Data shown —
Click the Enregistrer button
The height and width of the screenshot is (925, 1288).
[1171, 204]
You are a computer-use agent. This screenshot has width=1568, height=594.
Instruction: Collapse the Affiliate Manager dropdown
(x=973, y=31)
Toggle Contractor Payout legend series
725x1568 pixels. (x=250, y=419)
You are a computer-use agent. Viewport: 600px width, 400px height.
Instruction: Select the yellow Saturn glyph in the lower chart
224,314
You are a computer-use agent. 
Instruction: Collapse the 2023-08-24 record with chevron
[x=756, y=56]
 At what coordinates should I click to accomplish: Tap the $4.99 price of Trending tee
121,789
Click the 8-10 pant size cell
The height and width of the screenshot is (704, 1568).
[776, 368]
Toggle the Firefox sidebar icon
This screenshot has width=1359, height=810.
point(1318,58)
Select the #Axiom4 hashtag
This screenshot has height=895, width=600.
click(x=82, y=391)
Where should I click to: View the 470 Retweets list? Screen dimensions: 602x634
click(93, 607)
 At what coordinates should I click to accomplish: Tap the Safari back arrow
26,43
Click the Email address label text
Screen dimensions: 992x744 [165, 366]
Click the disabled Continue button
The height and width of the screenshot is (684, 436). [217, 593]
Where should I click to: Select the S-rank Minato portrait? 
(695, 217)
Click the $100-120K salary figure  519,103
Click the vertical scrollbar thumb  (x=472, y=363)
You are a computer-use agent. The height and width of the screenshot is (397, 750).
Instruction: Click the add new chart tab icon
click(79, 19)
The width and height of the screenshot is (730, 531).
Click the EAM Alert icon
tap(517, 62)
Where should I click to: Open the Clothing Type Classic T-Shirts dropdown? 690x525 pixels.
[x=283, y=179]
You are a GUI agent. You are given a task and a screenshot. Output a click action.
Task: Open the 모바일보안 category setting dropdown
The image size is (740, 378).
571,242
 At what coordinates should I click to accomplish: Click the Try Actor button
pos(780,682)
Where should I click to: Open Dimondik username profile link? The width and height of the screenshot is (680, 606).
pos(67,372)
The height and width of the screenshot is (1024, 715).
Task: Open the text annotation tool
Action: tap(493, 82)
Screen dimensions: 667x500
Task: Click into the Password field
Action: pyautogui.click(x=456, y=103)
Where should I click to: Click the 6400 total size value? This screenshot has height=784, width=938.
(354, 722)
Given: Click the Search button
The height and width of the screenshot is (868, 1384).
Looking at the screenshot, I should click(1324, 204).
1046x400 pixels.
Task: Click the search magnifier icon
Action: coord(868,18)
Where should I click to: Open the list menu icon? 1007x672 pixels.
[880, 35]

Work instructions —
The material must be duplicated in full, with each line kept exact.

Result for this exercise —
Click the Enregistrer button
The height and width of the screenshot is (925, 1288).
[1171, 204]
You are a computer-use agent. This screenshot has width=1568, height=594.
Instruction: Collapse the Affiliate Manager dropdown
(x=973, y=31)
Toggle Contractor Payout legend series
725x1568 pixels. (x=250, y=419)
You are a computer-use agent. Viewport: 600px width, 400px height.
Instruction: Select the yellow Saturn glyph in the lower chart
224,314
You are a computer-use agent. 
Instruction: Collapse the 2023-08-24 record with chevron
[x=756, y=56]
 At what coordinates should I click to accomplish: Tap the $4.99 price of Trending tee
121,789
Click the 8-10 pant size cell
The height and width of the screenshot is (704, 1568).
[776, 368]
Toggle the Firefox sidebar icon
This screenshot has width=1359, height=810.
point(1318,58)
Select the #Axiom4 hashtag
This screenshot has height=895, width=600.
click(x=82, y=391)
Where should I click to: View the 470 Retweets list? Screen dimensions: 602x634
click(93, 607)
 At what coordinates should I click to accomplish: Tap the Safari back arrow
26,43
Click the Email address label text
Screen dimensions: 992x744 [165, 366]
Click the disabled Continue button
The height and width of the screenshot is (684, 436). [217, 593]
Where should I click to: Select the S-rank Minato portrait? 
(695, 217)
Click the $100-120K salary figure  519,103
Click the vertical scrollbar thumb  (x=472, y=363)
You are a computer-use agent. The height and width of the screenshot is (397, 750).
Instruction: Click the add new chart tab icon
click(79, 19)
The width and height of the screenshot is (730, 531).
Click the EAM Alert icon
tap(517, 62)
Where should I click to: Open the Clothing Type Classic T-Shirts dropdown? 690x525 pixels.
[x=283, y=179]
You are a GUI agent. You are given a task and a screenshot. Output a click action.
Task: Open the 모바일보안 category setting dropdown
The image size is (740, 378).
571,242
 At what coordinates should I click to accomplish: Click the Try Actor button
pos(780,682)
Where should I click to: Open Dimondik username profile link? The width and height of the screenshot is (680, 606).
pos(67,372)
The height and width of the screenshot is (1024, 715).
Task: Open the text annotation tool
Action: tap(493, 82)
Screen dimensions: 667x500
Task: Click into the Password field
Action: pyautogui.click(x=456, y=103)
Where should I click to: Click the 6400 total size value? This screenshot has height=784, width=938.
(354, 722)
Given: Click the Search button
The height and width of the screenshot is (868, 1384).
Looking at the screenshot, I should click(1324, 204).
1046x400 pixels.
Task: Click the search magnifier icon
Action: coord(868,18)
Where should I click to: Open the list menu icon? 1007x672 pixels.
[880, 35]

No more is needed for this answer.